[Python-Dev] datetime +/- scalars (int, long, float)?

Tim Peters tim.one@comcast.net
Tue, 05 Mar 2002 00:18:27 -0500


[Guido]
> Depends on how you look.  If you look at the hour attribute, or call
> the isoformat() method, or use str(), you'll see 3pm.  If you ask the
> ctime() or timetuple() methods, it converts to local time, and you'll
> see 2pm or 4pm!

I confess I never understood C's baroque timezone and DST gimmicks.  I think
I can understand the words, but they always surprised me when I tried to use
them.

>>> from datetime import datetime
>>> x = datetime(2000, 1, 1, tzoffset=60*12)
>>> print x
2000-01-01 00:00:00.000000+12:00

That's cool.  So is this:

>>> print x.utcctime()
Fri Dec 31 12:00:00 1999

The next two had me scratching my head for an hour <-0500 wink>:

>>> print x.ctime()
Fri Dec 31 07:00:00 1999
>>> print x.timetuple()
(1999, 12, 31, 7, 0, 0, 4, 365, 0)
>>>

I'm not sure the base datetime class should be in the timezone or DST
businesses at all, because there are sooooo many ways people might want to
see them done.  If we are in that business, though, I think I'd rather cut
the number of distinct methods, and have e.g. all-purpose .ctime(arg) and
.timetuple(arg) etc methods, where arg specifies whether you want to get
back the time exactly as stored, converted to UTC, or converted to local
time.  Maybe that should even be a general tzoffset-in-minute argument,
which special values outside of -1439..1439 predefined via symbolic name to
mean "as stored, UTC, or local".  Then 0 would be synonymous with "as
stored", I guess.  The natural meaning of the sign bit escapes me ...

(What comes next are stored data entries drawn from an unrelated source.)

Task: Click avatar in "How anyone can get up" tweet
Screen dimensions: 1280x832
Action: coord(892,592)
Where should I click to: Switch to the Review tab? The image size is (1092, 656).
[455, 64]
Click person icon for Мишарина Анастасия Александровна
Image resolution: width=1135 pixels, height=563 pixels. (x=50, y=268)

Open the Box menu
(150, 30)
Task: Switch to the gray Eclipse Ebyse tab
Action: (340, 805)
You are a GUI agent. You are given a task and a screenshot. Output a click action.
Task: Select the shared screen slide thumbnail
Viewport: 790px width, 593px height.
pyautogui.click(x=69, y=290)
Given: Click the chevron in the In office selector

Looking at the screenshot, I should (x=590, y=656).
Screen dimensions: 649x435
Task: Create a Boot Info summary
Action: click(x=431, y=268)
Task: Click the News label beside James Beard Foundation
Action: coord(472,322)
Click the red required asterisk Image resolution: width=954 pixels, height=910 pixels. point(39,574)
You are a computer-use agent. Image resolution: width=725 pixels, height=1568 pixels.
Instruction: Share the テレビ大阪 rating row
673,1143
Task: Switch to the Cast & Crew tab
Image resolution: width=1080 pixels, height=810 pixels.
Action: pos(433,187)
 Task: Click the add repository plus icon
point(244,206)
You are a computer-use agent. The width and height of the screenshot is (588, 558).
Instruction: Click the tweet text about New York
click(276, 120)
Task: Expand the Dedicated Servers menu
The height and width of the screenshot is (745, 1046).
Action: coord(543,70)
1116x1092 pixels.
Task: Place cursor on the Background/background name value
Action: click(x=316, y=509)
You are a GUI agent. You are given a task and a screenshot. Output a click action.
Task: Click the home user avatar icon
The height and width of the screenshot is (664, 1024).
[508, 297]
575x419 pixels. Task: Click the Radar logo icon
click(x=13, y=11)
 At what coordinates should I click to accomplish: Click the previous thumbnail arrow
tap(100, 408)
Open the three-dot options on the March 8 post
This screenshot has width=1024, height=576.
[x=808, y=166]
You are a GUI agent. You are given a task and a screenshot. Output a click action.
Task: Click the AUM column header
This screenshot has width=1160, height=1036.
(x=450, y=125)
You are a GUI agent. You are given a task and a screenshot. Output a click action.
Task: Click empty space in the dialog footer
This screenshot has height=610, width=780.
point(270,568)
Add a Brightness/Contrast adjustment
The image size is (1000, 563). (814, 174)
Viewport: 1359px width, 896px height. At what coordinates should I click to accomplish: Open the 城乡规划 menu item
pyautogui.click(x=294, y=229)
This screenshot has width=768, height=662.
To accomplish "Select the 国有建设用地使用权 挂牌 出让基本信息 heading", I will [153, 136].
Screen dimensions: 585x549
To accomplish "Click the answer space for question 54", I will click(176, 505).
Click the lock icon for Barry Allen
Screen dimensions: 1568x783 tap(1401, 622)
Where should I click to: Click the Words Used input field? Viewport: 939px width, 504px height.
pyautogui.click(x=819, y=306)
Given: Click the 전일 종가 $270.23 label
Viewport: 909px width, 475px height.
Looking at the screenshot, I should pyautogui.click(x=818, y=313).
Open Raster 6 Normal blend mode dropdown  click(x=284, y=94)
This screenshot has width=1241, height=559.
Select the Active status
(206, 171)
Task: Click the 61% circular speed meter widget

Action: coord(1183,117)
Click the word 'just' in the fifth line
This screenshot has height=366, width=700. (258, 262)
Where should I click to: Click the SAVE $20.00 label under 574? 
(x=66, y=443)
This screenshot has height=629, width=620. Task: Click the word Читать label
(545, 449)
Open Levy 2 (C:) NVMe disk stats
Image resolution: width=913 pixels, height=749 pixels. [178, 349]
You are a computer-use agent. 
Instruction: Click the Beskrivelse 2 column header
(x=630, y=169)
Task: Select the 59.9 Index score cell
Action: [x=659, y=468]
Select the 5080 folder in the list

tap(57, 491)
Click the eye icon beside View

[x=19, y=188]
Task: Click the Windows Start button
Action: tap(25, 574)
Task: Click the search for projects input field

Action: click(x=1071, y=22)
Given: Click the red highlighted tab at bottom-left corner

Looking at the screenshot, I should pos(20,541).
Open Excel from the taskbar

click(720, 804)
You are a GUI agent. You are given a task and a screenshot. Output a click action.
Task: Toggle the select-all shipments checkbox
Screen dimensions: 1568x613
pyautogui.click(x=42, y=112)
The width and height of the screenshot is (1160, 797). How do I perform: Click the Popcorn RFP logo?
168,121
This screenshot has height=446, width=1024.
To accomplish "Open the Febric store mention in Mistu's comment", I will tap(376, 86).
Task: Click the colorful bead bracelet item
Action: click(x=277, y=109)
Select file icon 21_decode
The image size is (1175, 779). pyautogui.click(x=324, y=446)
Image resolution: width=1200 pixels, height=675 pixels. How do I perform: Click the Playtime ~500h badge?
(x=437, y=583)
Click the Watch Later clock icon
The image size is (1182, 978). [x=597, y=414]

> This deserves a caution: what starts off as a time in the local
> timezone, may end up not being the local time zone when time is added
> going across a DST transition.  Certain methods always convert to
> local time; others don't.  This can be confusing.  How can we fix
> this?  Maybe we need yet another datetime type that measures "wall
> clock time"???

If anything, the current prototype is trying to do too much, although it's a
mere fraction of what people will want.

> Gosh, time computations are full of surprises, even of you disregard
> the Julian calendar and leap seconds. :-(

I'll lend you "Calendrical Calculations".  Even *skimming* the chapters on
some of the world's other calendrical delights makes our date gimmicks blind
via the intensity of their clarity <blink>.